Gegen das Mitregieren ist prinzipiell nichts einzuwenden, doch der Preis dafür muß mindestens die Verdoppelung von »Hartz IV« sein und zehn Prozent mehr Gehalt für den öffentlichen Dienst. Wenn man das nicht hinkriegt, hat man in einer Regierung nichts verloren. Die absurde Idee, der Ausgleich des Staatshaushalts wäre linke Politik, kann nur Leuten einfallen, die ihr Betriebspraktikum bei IBM gemacht und auch dort nicht recht aufgepaßt haben.

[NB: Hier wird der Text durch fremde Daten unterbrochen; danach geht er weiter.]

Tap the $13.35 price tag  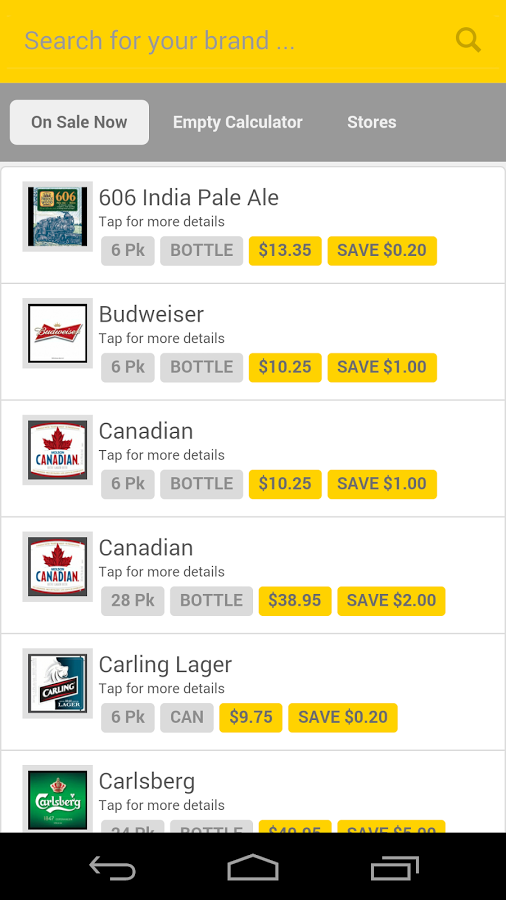pyautogui.click(x=285, y=250)
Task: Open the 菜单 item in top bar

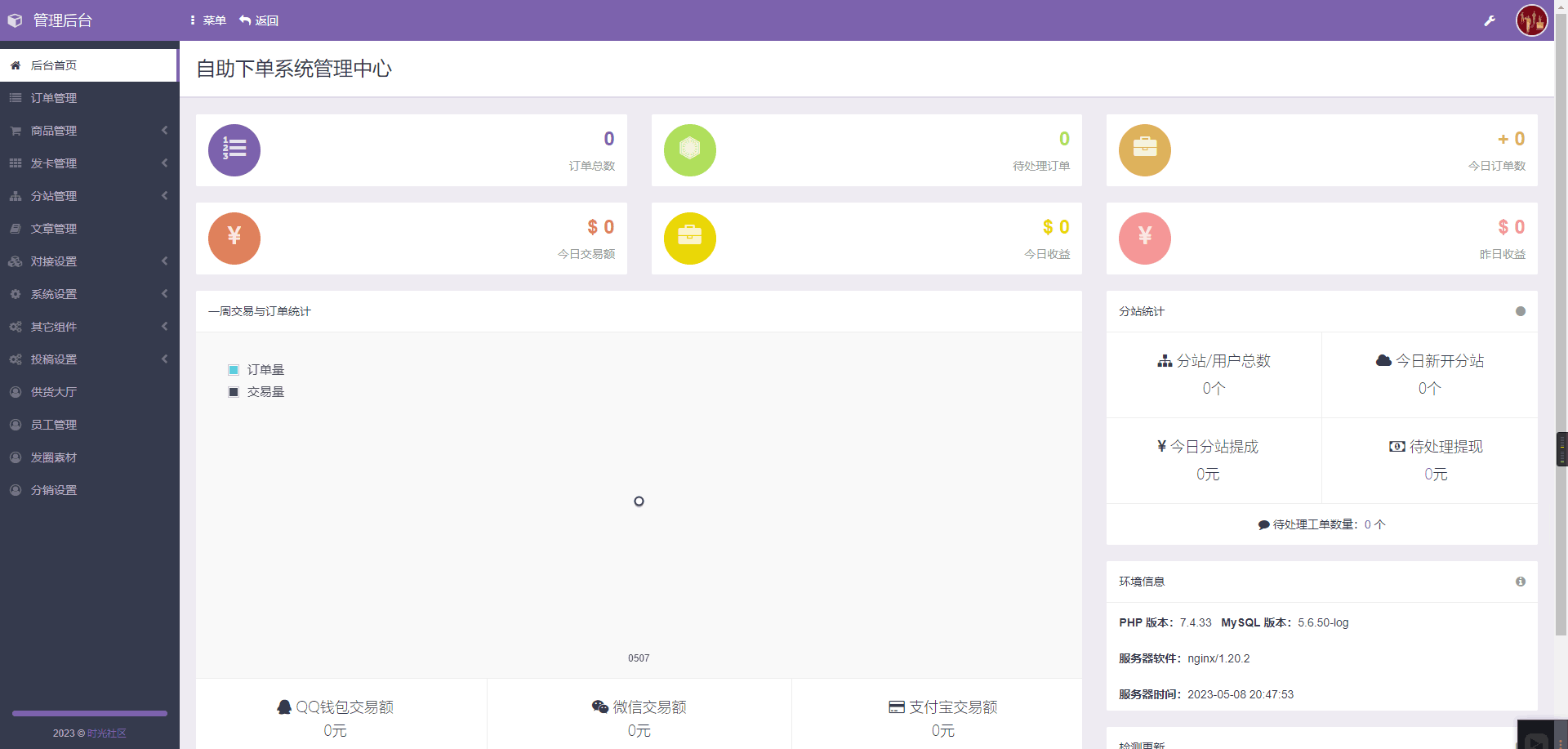Action: (x=207, y=20)
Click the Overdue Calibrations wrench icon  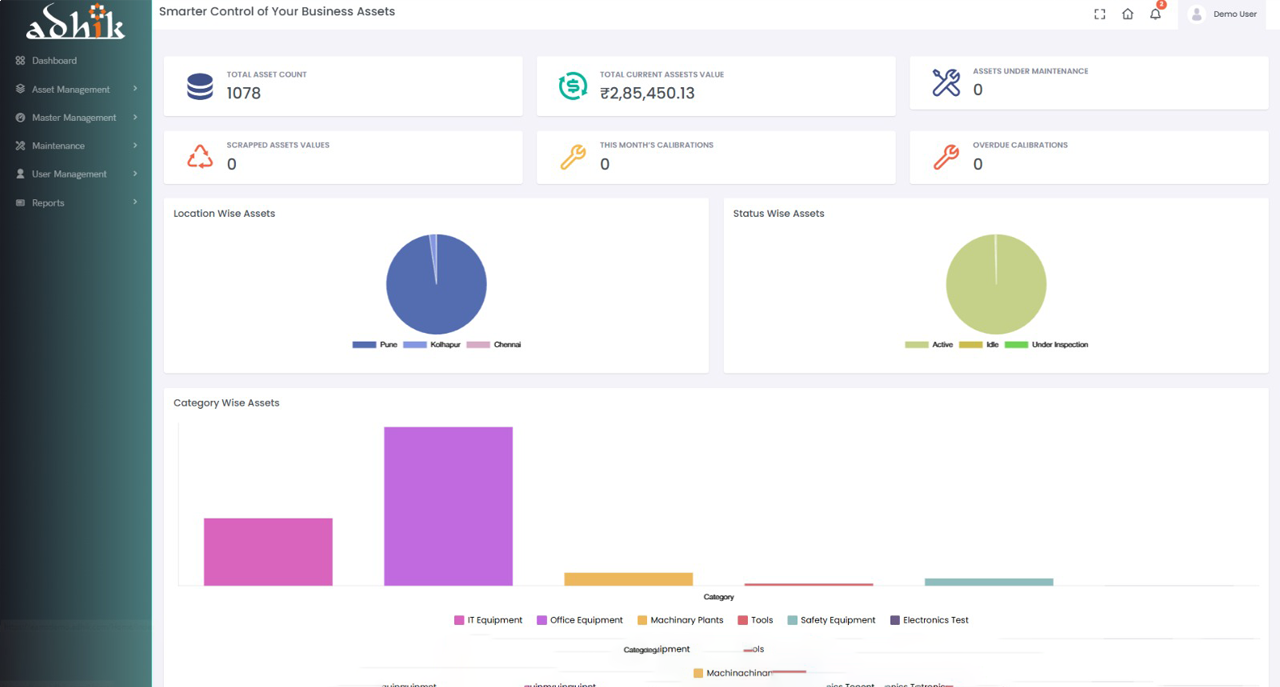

Denn dies ist der Staat der Bourgeoisie, der Staat der Reichen, sollen die doch dafür sorgen, wie sie ihn bezahlen. Die Linke hat nur die Pflicht, ihre Klientel nicht verhungern zu lassen. Ohne eine klare linke Führung mit Lafontaine und seiner penetranten Forderung nach einem Systemwechsel und ohne marxistische Antikapitalisten ist die Linkspartei nur noch eine PDS, das heißt ein Haufen von Karrieristen, die endlich irgendwie im Westen ankommen wollen und sonst keine weiteren Ziele verfolgen, als in ihren verlassenen Ostdörfern Bürgermeister zu werden. Aber die Linke ist mehr als die Linkspartei. Vielleicht wird sie sich eines Tages ohne sie behelfen müssen.